The Wallflower Press imprint of Columbia University Press has published THE CINEMA OF THE DARDENNE BROTHERS: RESPONSIBLE REALISM by Dr. Philip Mosley in its Director's Cuts series. Wallflower Press is a leading publisher of books on the cinema.

In conjunction with this publication, Dr. Mosley will introduce a screening of two films by the Belgian brothers, ROSETTA and THE SON, at the National Gallery of Art in Washington, DC, on the afternoon of Saturday, March 2nd. This event also forms part of the DC Francophonie Festival 2013. A buffet dinner in honor of Dr. Mosley and this publication will be held in the evening courtesy of the Belgian Embassy.
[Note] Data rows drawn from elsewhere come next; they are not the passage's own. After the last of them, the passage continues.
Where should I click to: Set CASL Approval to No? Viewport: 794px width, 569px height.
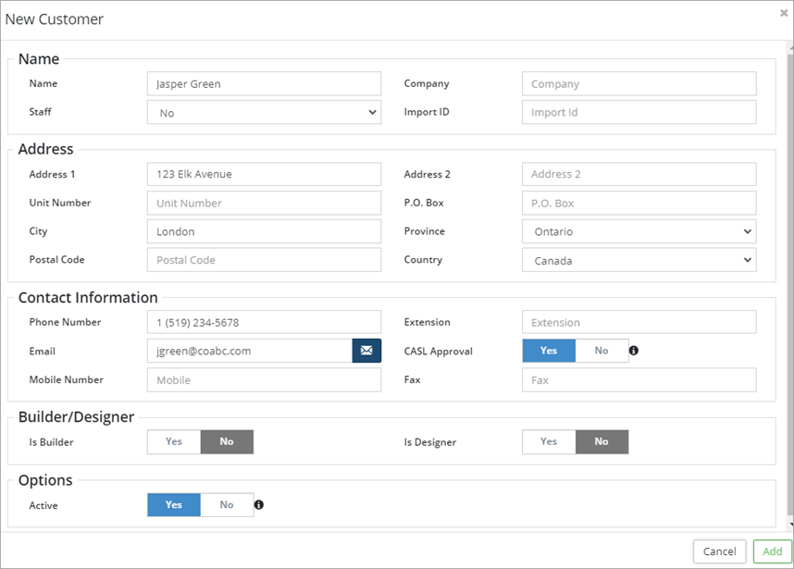tap(602, 351)
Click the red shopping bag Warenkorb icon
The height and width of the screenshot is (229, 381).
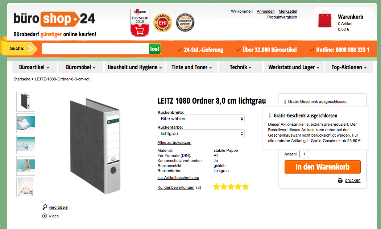click(325, 19)
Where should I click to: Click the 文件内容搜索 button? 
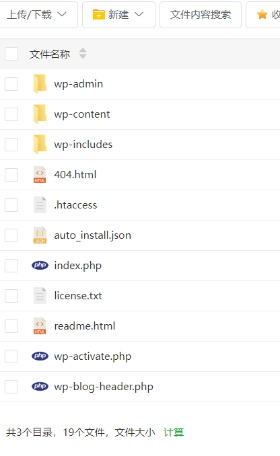tap(201, 15)

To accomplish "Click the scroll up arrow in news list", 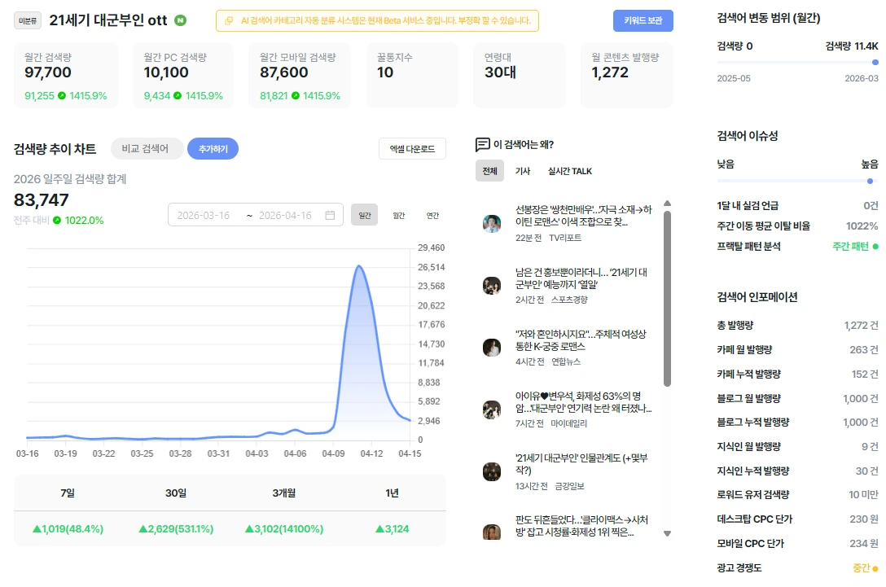I will tap(667, 204).
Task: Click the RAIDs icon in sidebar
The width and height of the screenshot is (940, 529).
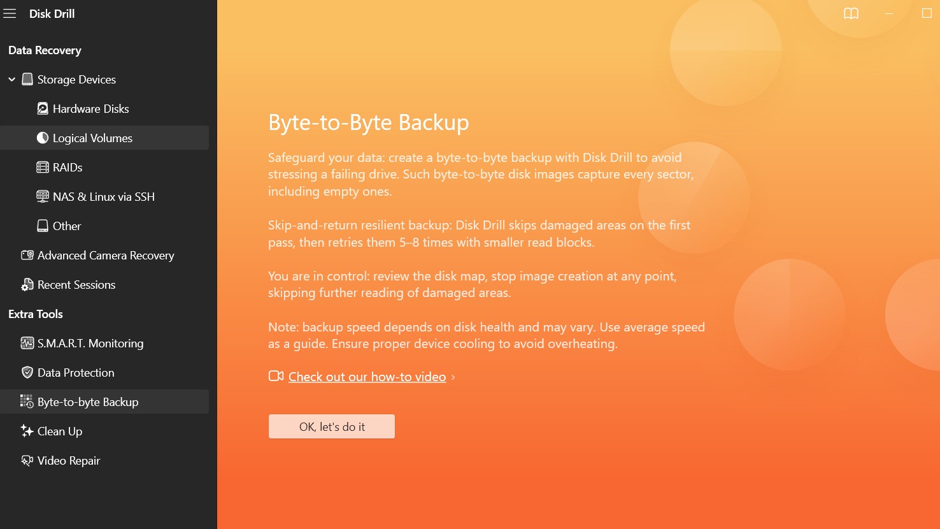Action: click(43, 168)
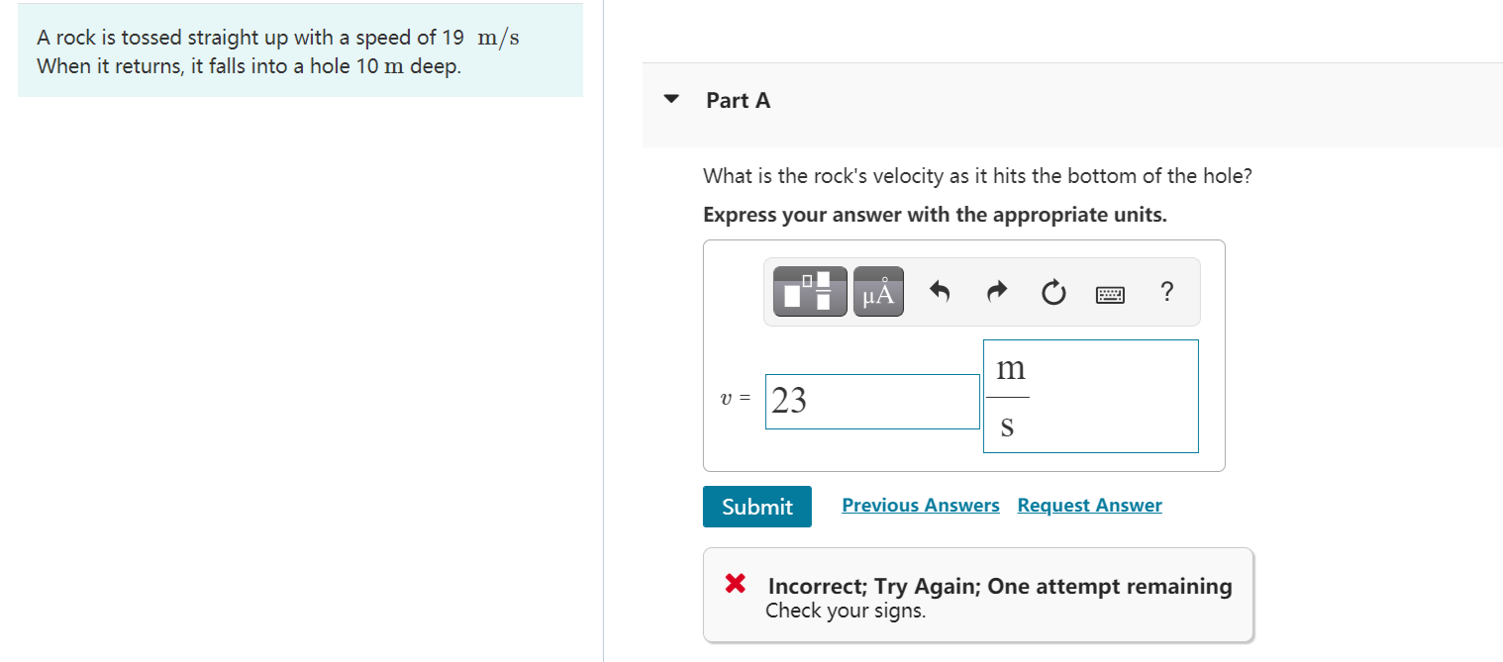
Task: Click the red X incorrect indicator
Action: [x=734, y=584]
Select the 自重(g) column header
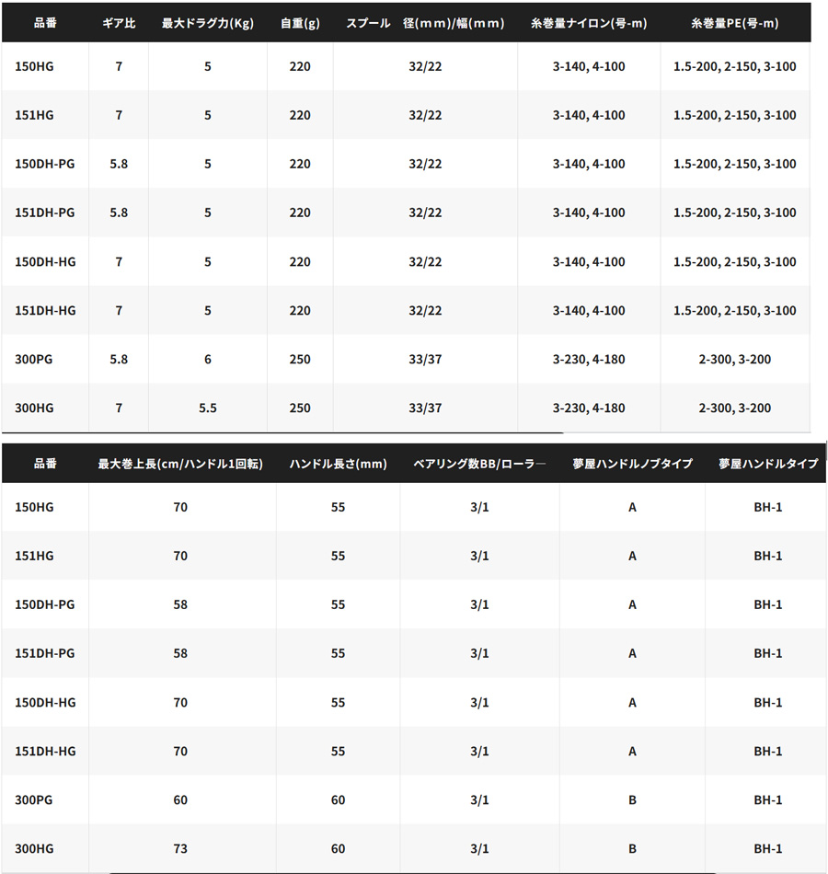 [299, 23]

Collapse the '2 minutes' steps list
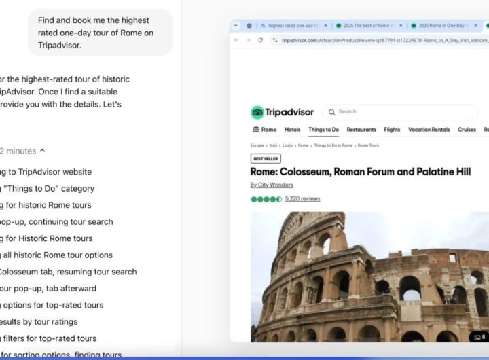coord(43,151)
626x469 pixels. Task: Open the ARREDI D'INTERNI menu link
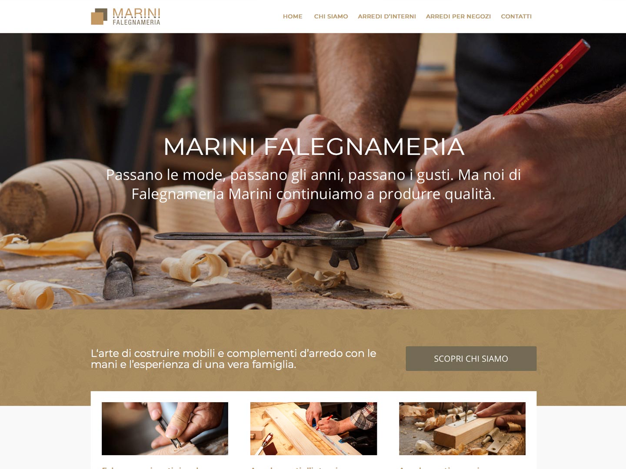(x=387, y=17)
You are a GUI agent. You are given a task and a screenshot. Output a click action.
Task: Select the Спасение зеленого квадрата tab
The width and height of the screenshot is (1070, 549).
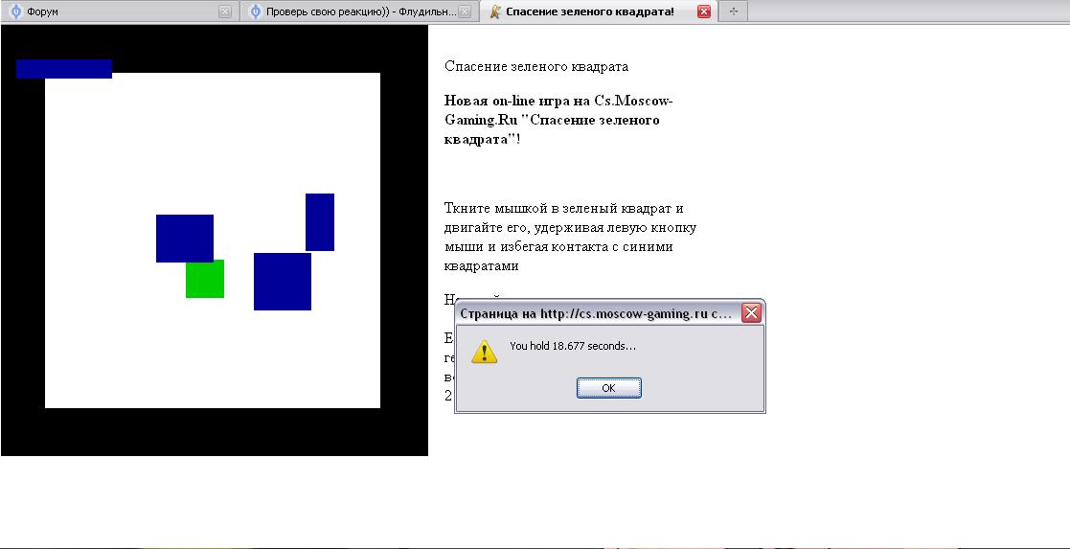[589, 11]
The brothers Jean-Pierre and Luc Dardenne have established an international reputation for their emotionally powerful realist cinema and have crafted a series of fiction films that blends acute observation of life on the social margins with moral fables for the postmodern age.

Dr. Mosley's volume analyzes the brothers' careers from their leftist video documentaries of the 1970s and 1980s through their debuts as directors of fiction films in the late 1980s and early 1990s to their six major achievements from The Promise (1996) to The Kid with a Bike (2011), an oeuvre that includes two Golden Palms at the Cannes Film Festival for Rosetta (1999) and The Child (2005).

It argues that the ethical dimension of the Dardennes' work complements, rather than precludes, their sustained expression of a fundamental political sensibility.

Dr. Mosley is a professor of English and comparative literature at Penn State Worthington Scranton. He is the author of several literature translations, including Bruges-la-Morte, by Georges Rodenbach; The Intelligence of Flowers, by Maurice Maeterlinck; October Long Sunday, by Guy Vaes; Tea Masters, Teahouses, by Werner Lambersy; and The Book of the Snow, by Francois Jaqmin, which was shortlisted for the 2011 Griffin Poetry Prize.  In 2008, he was awarded the Prix de la Traduction Litteraire by the French community of Belgium and is also the author of two other books on cinema: Ingmar Bergman: The Cinema as Mistress and Split Screen: Belgian Cinema and Cultural Identity.